I still have the poster I purchased in the gay bookstore in DC, that was ripped from the wall in my room.. It was a long time before I could look at it again.
Now it hangs in my office:


First they came for the Jews and I did not speak out- because I am not a Jew.
Then they came for the Communists and I did not speak out- because I am not a Communist. Then they came for the Trade Unionist and I did not speak out- because I am not a Trade Unionist. Then they came for me- and there was no one left to speak out for me.
-Pastor Niemoeller (Nazi victim)

And now it is time to talk about it.

Footnote: I wrote this three years after my dismissal from the U.S. Postal Inspection Service. Since 1999, many changes have taken place politically and in business: the gay community is being recognized, laws are slowly being made to protect our equal rights.
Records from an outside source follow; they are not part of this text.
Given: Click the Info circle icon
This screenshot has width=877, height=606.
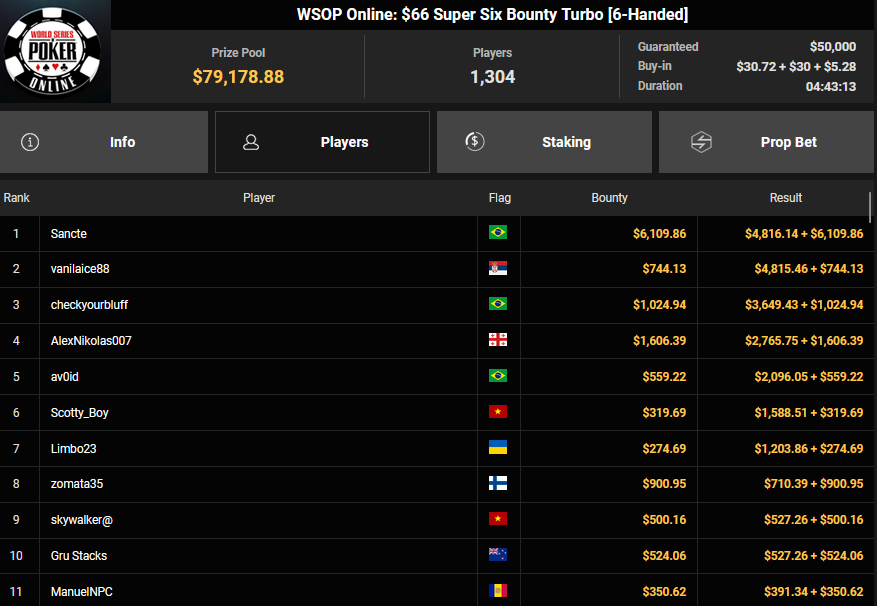Looking at the screenshot, I should tap(30, 142).
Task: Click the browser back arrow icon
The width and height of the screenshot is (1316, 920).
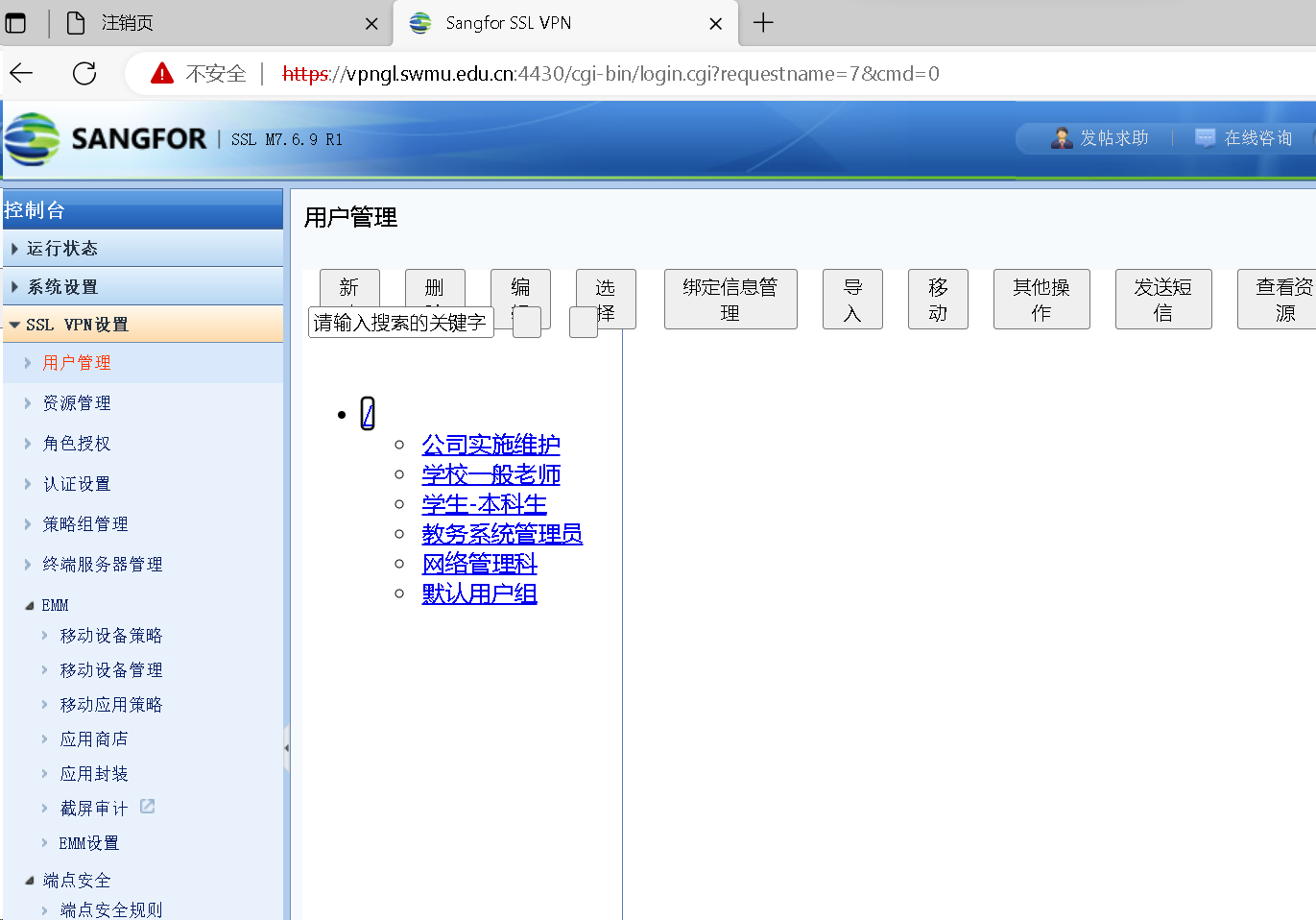Action: click(x=22, y=73)
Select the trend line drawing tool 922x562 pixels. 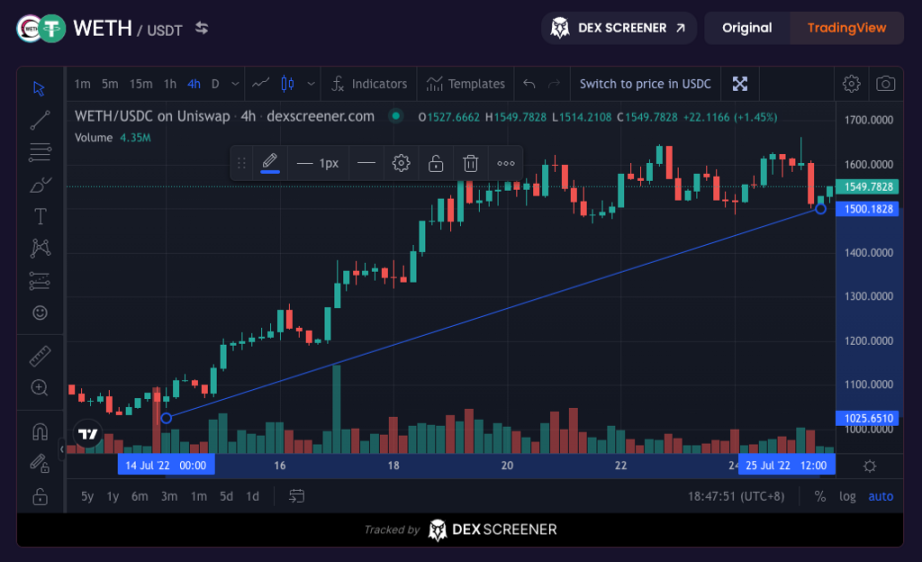tap(40, 121)
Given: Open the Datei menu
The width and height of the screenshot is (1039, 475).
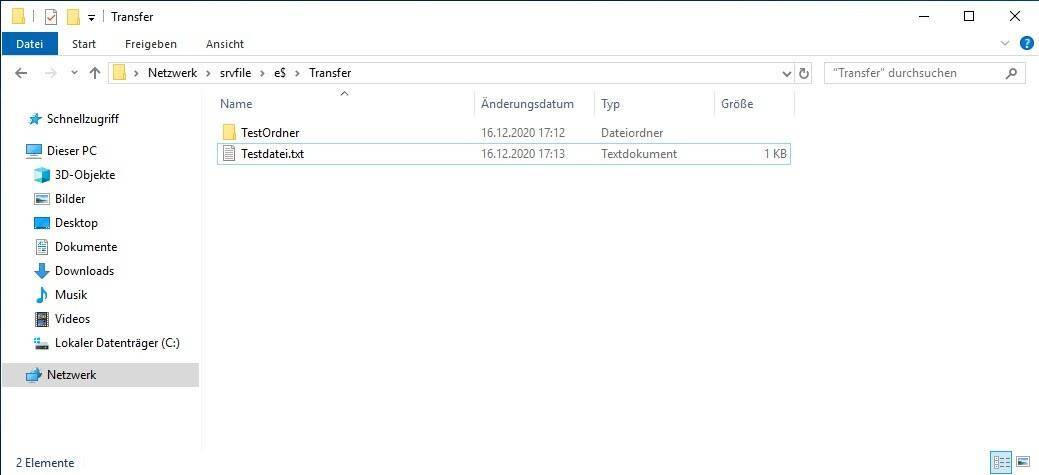Looking at the screenshot, I should 30,44.
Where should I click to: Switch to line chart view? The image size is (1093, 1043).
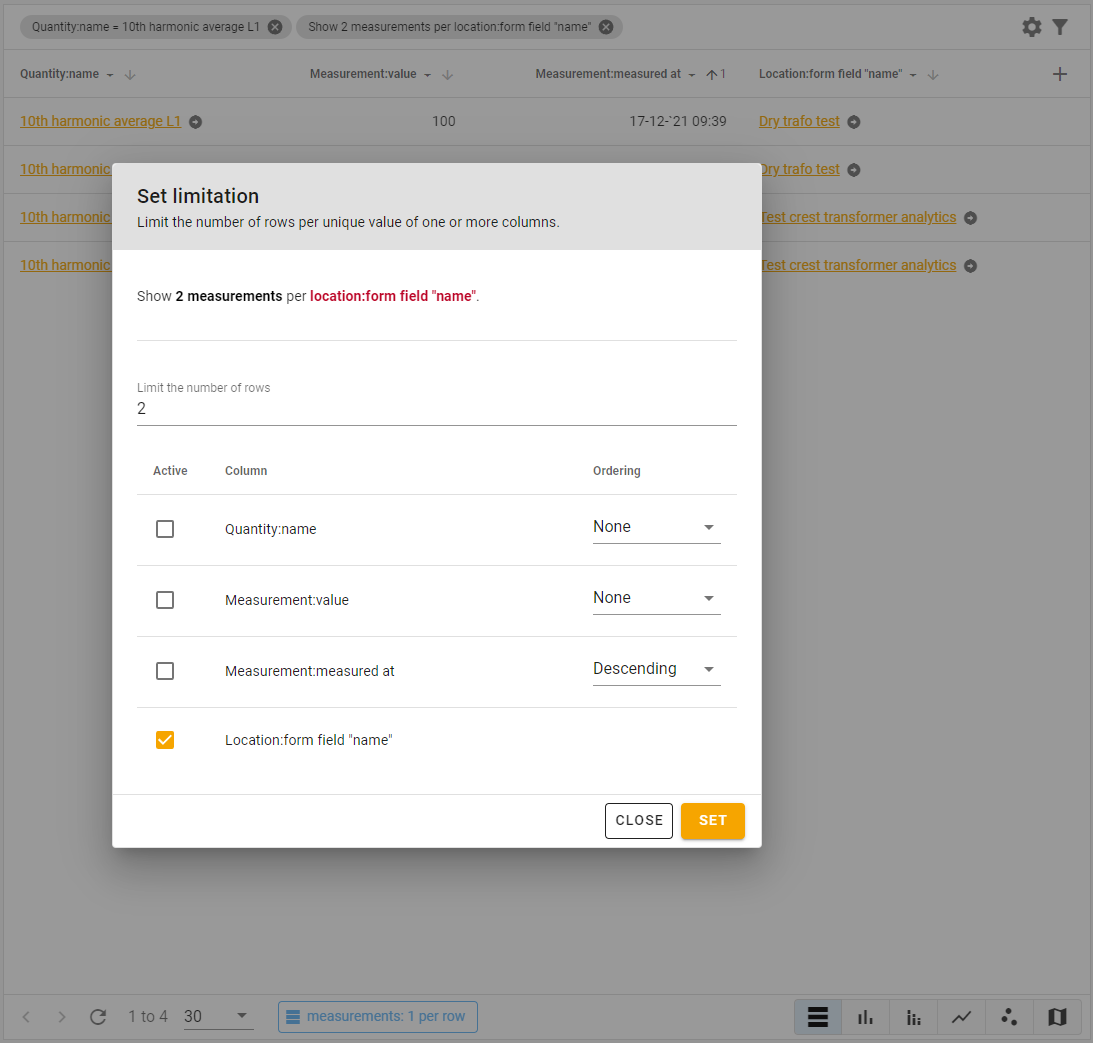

But there is still much ignorance out there -- and probably still exists at W. F. Bolger. I am determined to tell my story, through tears, through the pain, until no one ever experiences this kind of treatment in the workplace again, until rules and laws are created which stop discriminatory behavior. I am a better person because of my story, but it pains me still to have given up a career where I would have gladly given my life to protect the innocent.
And now it is time for you to think about it!